- Port d'es Torrent Location of Port d'es Torrent on Ibiza
- Coordinates: 38°58′0.24″N 1°16′6″E﻿ / ﻿38.9667333°N 1.26833°E
- Location: Sant Josep de sa Talaia, Balearic Islands, Spain

= Platja Port d'es Torrent =

Beach in Ibiza, Spain

Port d'es Torrent is in a small cove within the bay of Sant Antoni Bay. The beach is on the northern seaboard of the Spanish island of Ibiza. Although it is but a short distance from Sant Antoni, it is in the municipality of Sant Josep de sa Talaia. Platja d'es Torrent is 12.6 mi north west of Ibiza town, and 3.6 mi west around the bay from Sant Antoni. In 2012 Port d'es Torrent is one of the 12 blue flag beaches on the island.

==Description==
This small bay gets its name from the seasonal stream which originates on the slopes of Sa Talaiassa, the highest point on the islands, and runs down to its terminus in this small cove. Platja Port d’es Torrent is at the western end of the Bay of Sant Antoni.

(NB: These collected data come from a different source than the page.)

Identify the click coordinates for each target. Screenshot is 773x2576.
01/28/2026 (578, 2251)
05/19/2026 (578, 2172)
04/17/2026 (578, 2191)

In the summer season, the beach is patrolled by lifeguards. The beach is made up of fine gold sand and slopes very gently into the shallow water at the head of this cove. The water at the mouth of the inlet is deeper and gives a good opportunity for diving and snorkelling.

The area around the Port d'es Torrent has a small amount of developed land at the back of the beach, which consists of villas and low-rise hotels and apartments. There are several restaurants and bars in the vicinity, including one on the beach.